As he was installed in the Diocese of Lincoln on Tuesday, Bishop
James D. Conley stressed the need for bishops and all Catholics to be
holy so that the Gospel will impact the culture and the Church will
prosper.
“My brother bishops, there is nothing more important for a bishop than
the care of souls,” he said in his Nov. 20 homily. “If the Church is to
flourish in the world today, if the New Evangelization is to really take
root, if we are to truly build a culture of life – holiness must begin
with us.”
The installation Mass began at 2 p.m. local time in Lincoln’s Cathedral of the Risen Christ.
Dozens of priests and bishops processed up to the altar. Their
procession was flanked by a Knights of Columbus honor guard and followed
by the Knights and Ladies of the Equestrian Order of the Holy
Sepulchre.
Among the more than 40 archbishops, bishops and abbots in attendance
were apostolic nuncio Archbishop Carlo Vigano, emeritus Bishop of
Lincoln Fabian Bruskewitz, Archbishop George Lucas of Omaha, Archbishop
Charles Chaput of Philadelphia and Archbishop Jose Gomez of Los Angeles.
Bishop Conley’s childhood friend, Archbishop Paul Coakley of Oklahoma City, was also among the bishops in attendance.
The new Bishop of Lincoln’s homily focused on the Sacred Heart of Jesus and the sufferings of Jesus Christ.
“Christ crucified is the beautiful and harrowing mystery of our faith.
It seems inconceivable, unreasonable, and unjust that the God of the
universe conquers death by dying on a cross,” he said. “The scandal of
the Incarnation is that Christ became man to die on a cross, between two
criminals, so that we could share in the life of God for all eternity.”
“But the love of God is found precisely at the foot of the Cross,” he
said. “We gaze at the crucified Christ because the crucifixion leads to
the victory.”
Bishop Conley remembered his time in a rural monastery in France and
his youthful effort at truck farming in north central Kansas near the
Nebraska border.
“Those are the places where I learned to pray. Those are the places
where I learned to hear the voice of the Lord. The rhythms of the rural
life are at the heart of my own spiritual life,” he said. “So I’m
grateful to the Lord that has brought me here to Lincoln.”
The bishop credited his attendance at Blessed John Paul II’s papal Mass
in Iowa in 1979 for helping inspire his own vocation to the priesthood.
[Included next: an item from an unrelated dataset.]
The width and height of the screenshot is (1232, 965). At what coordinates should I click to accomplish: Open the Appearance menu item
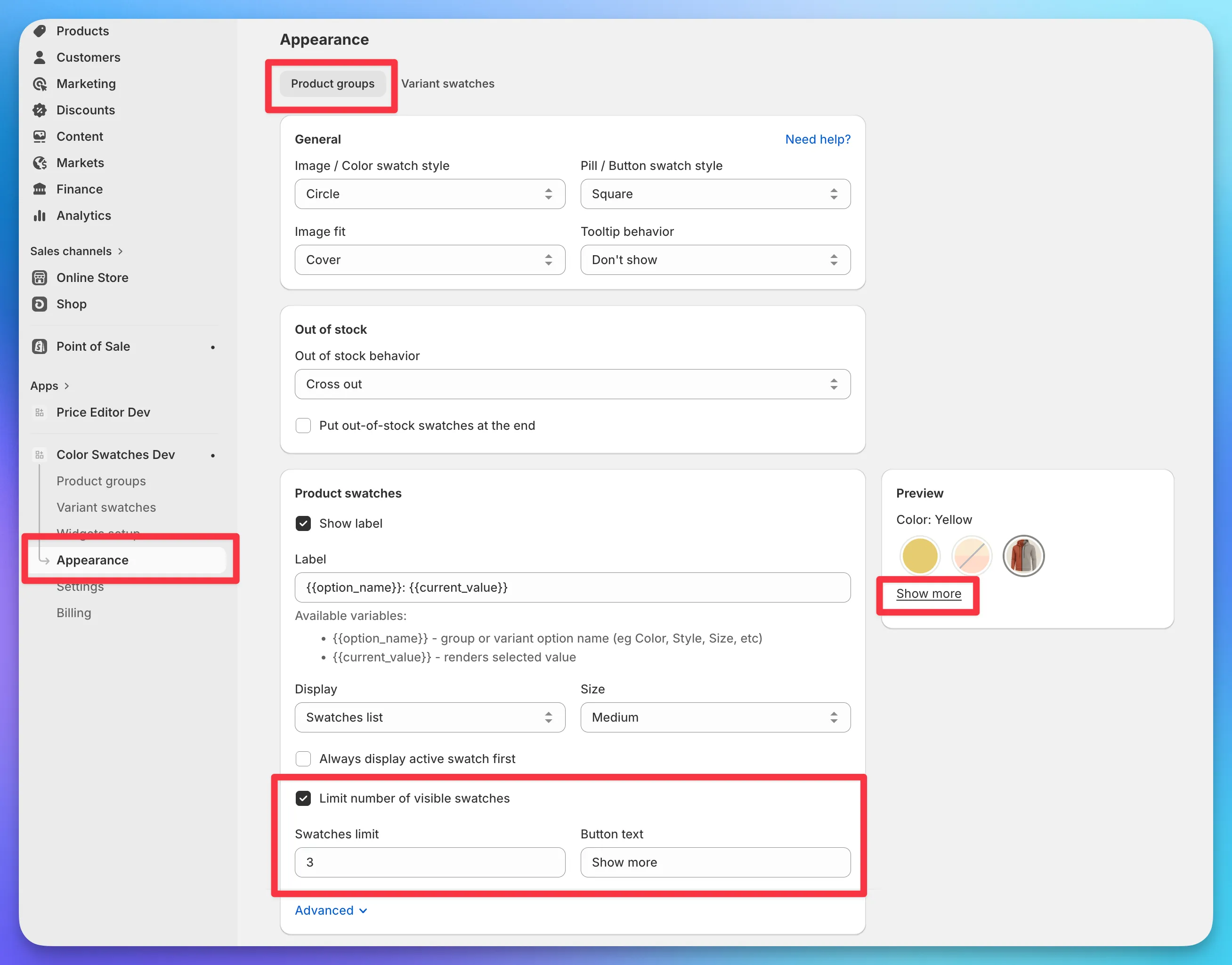point(92,560)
The Pope “radiated joy and hope” despite his sufferings under the Nazis
and the Communists, he recalled.
Bishop Conley then addressed each of the groups present: the bishops
who preceded him, the priests and religious of the diocese and the
laity.
He expressed gratitude for the diocese’s “rich Catholic history” and
the leadership of his predecessors Bishop Bruskewitz and Bishop Glennon
Flavin.
“If the Church is to flourish in the world today, if the New
Evangelization is to really take root, if we are to truly build a
culture of life - holiness must begin with us,” he told his brother
bishops.
“Last week in Baltimore, Cardinal Dolan put it like this: ‘we cannot engage culture unless we allow him to first engage us.’ And, if we want the New Evangelization to take root, it starts on our
knees with the conversion of our own hearts,” Bishop Conley stated.
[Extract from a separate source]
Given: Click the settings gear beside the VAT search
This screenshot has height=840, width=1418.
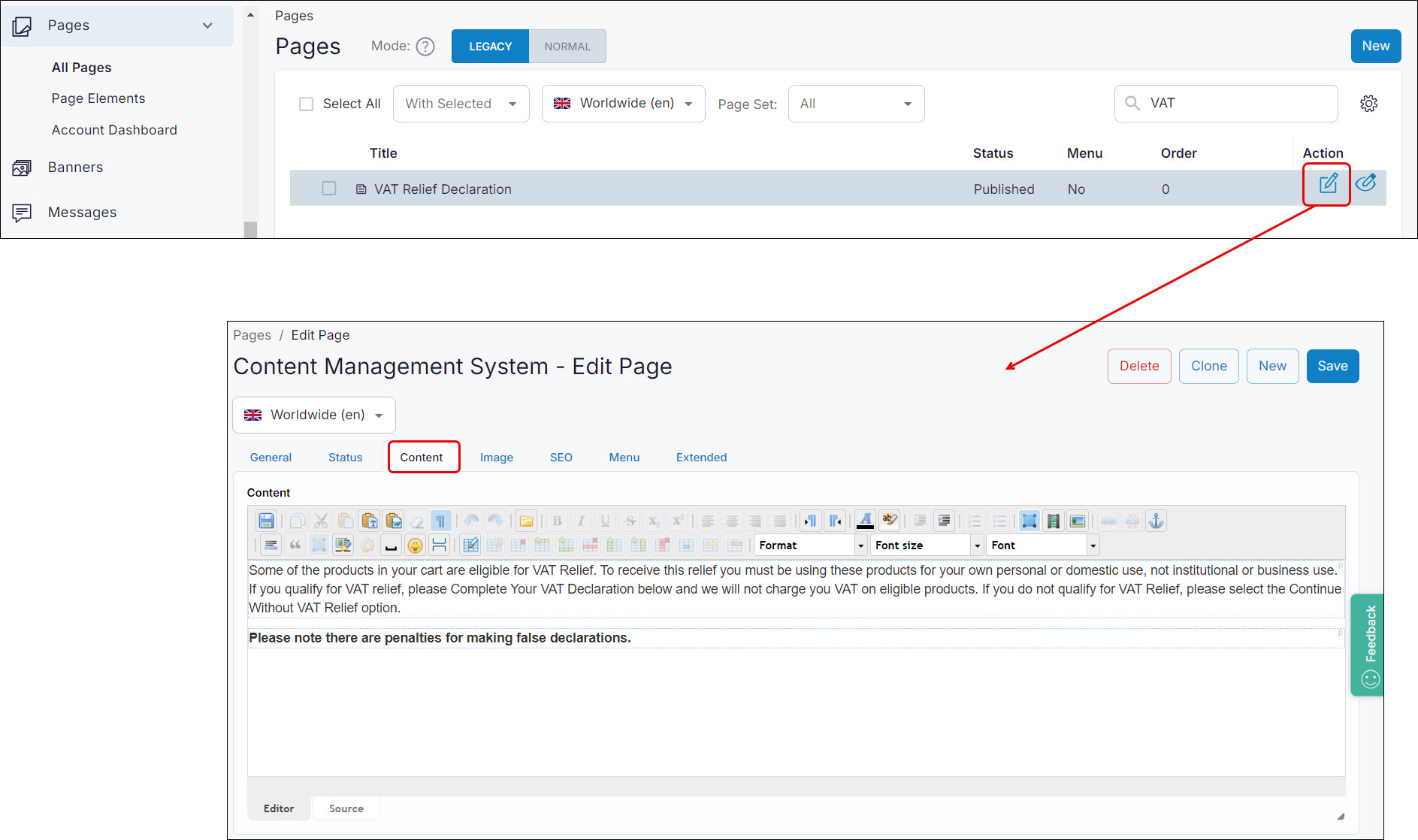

The bishop urged his diocese’s priests to contact him whenever they
need to and to pray for him, as he will pray for them always.
“You were made for greatness. We are all made for greatness. And your
bishop wants nothing more from you than sanctity. The Church needs holy
priests now more than ever,” he said, encouraging priests and bishops to
make their priesthood “characterized by joy.”
“Our sufferings can transform our hearts into the Sacred Heart of Jesus. They can allow us to love as Christ loves,” he said.
He thanked vowed religious men and women for their witness to Jesus and
he called seminarians “a supreme blessing to the diocese.”
He also had a message for the laity.
“Your greatest vocation is to holiness,” he said. “Your holiness can transform the world.”
Bishop Conley, 57, was made auxiliary bishop of Denver in 2008. He was
born in Kansas City, Missouri and lived briefly in Colorado before
moving to Kansas as a child. He was raised Presbyterian and converted to
Catholicism in part because of his experiences as a student at the
University of Kansas Integrated Humanities Program in the 1970s. He was
ordained a priest in 1985 for the Diocese of Wichita.
There are over 96,000 Catholics in the Diocese of Lincoln, out of a
total population of 588,000. The diocese has 150 diocesan priests, 141
religious sisters, and 44 seminarians.
There are 134 parishes in the
diocese and over 7,600 primary and secondary students in 27 Catholic
elementary schools and six Catholic high schools.
The diocese is the home of a diocesan seminary and the seminary of the
Priestly Fraternity of St. Peter, a priestly society dedicated to the
celebration of the Tridentine Latin Mass.